→ DATA EXTRACT
******
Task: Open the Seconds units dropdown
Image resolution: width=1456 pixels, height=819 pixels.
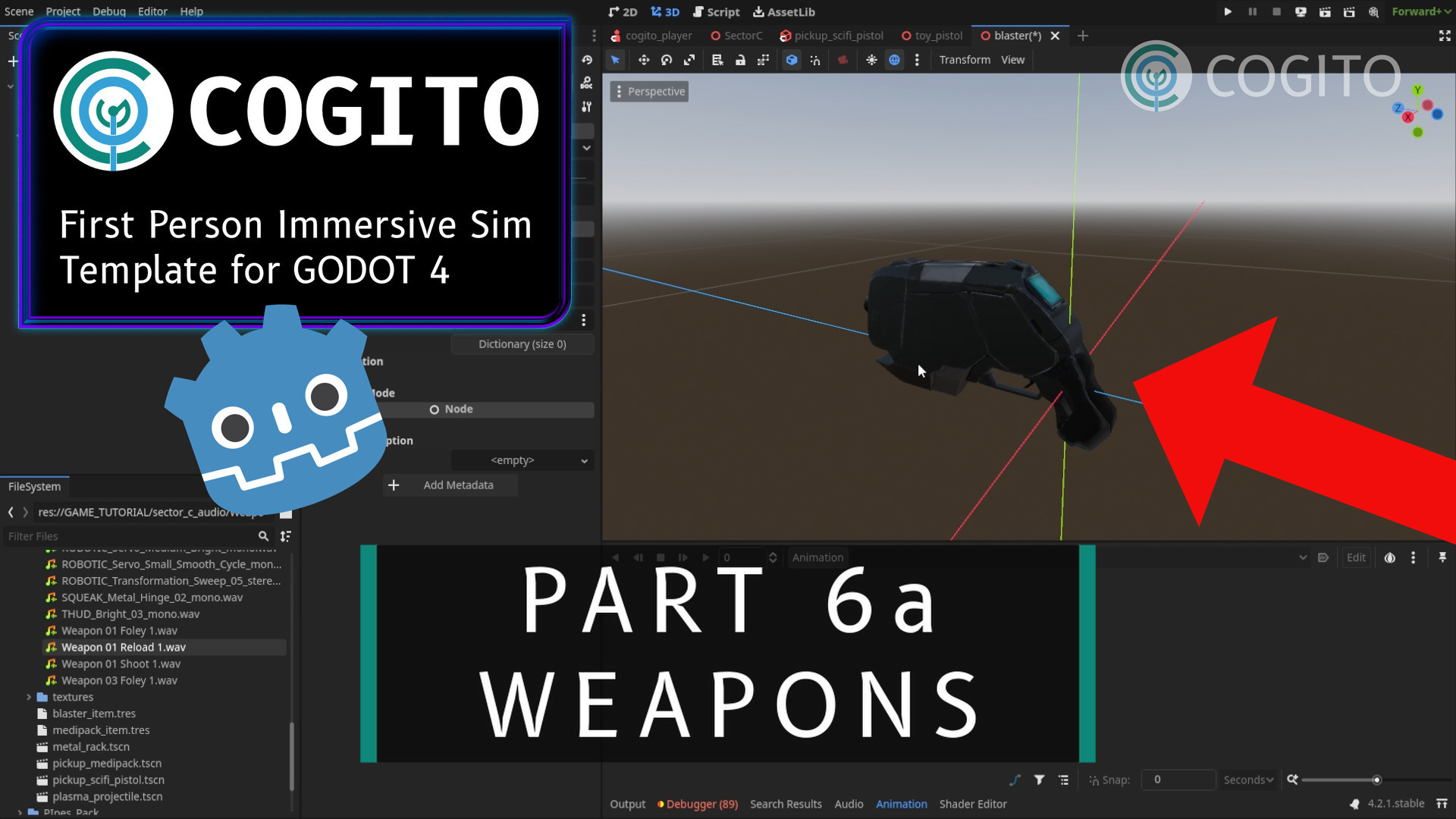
******
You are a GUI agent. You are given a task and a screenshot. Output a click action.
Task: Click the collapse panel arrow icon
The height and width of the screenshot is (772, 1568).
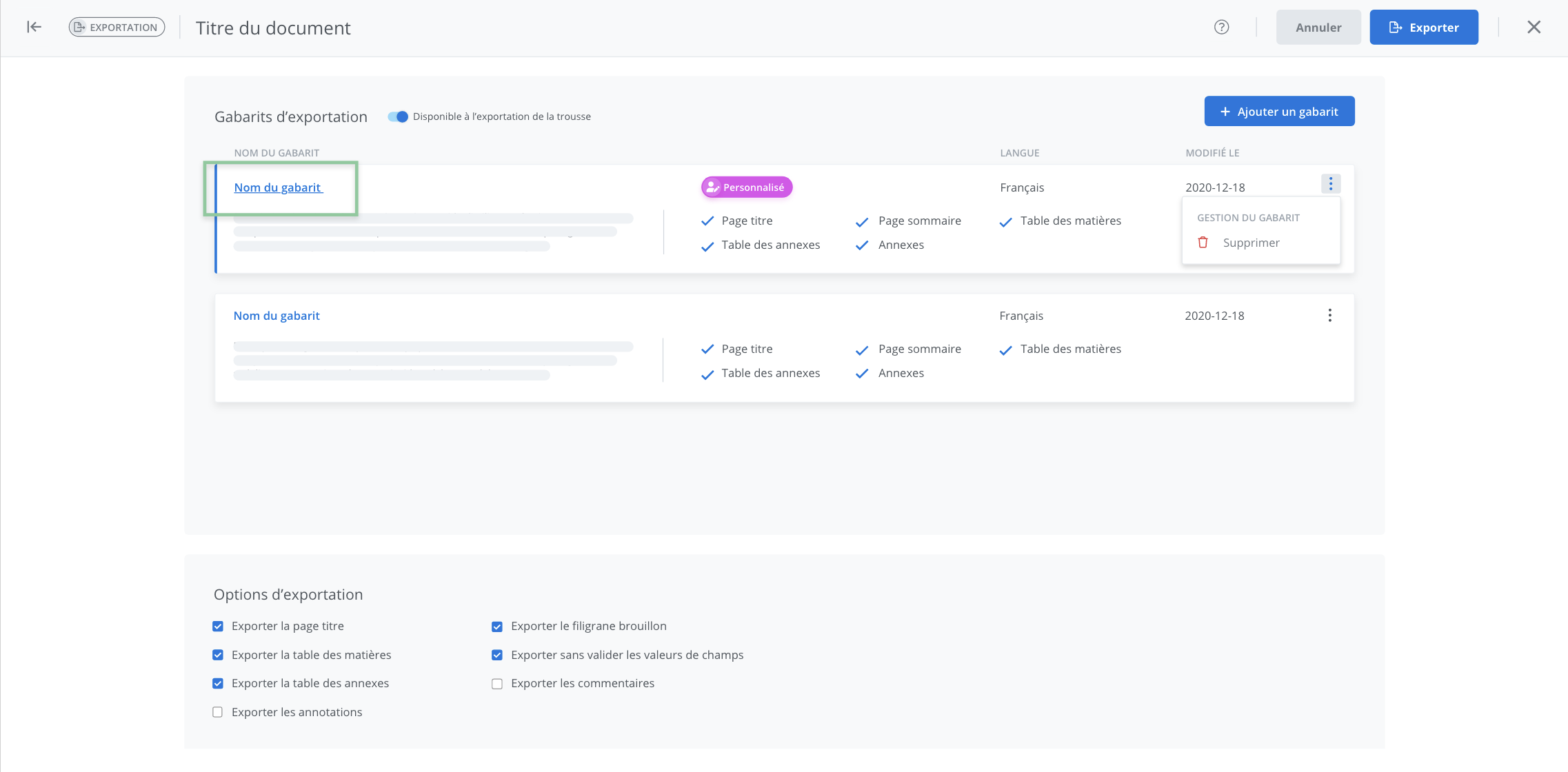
******
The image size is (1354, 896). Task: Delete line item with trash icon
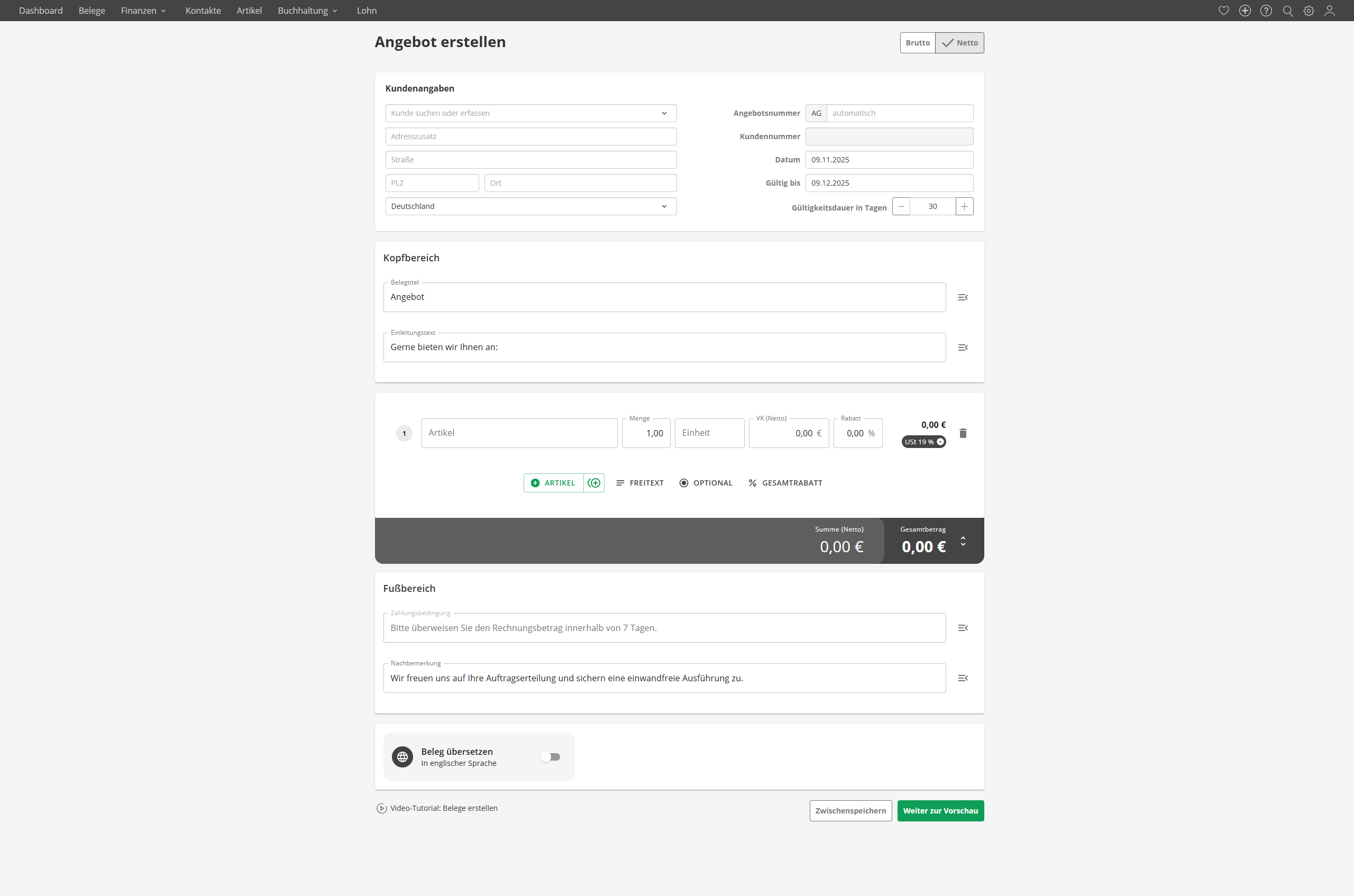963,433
******
→ TASK DIRECTIONS
Whatever else the listing above holds, retype exactly only the lines from the one containing "Task: Open the Seconds units dropdown" to the one containing "Image resolution: width=1456", both ends kept.

→ EXERCISE RESULT
Task: Open the Seconds units dropdown
Image resolution: width=1456 pixels, height=819 pixels.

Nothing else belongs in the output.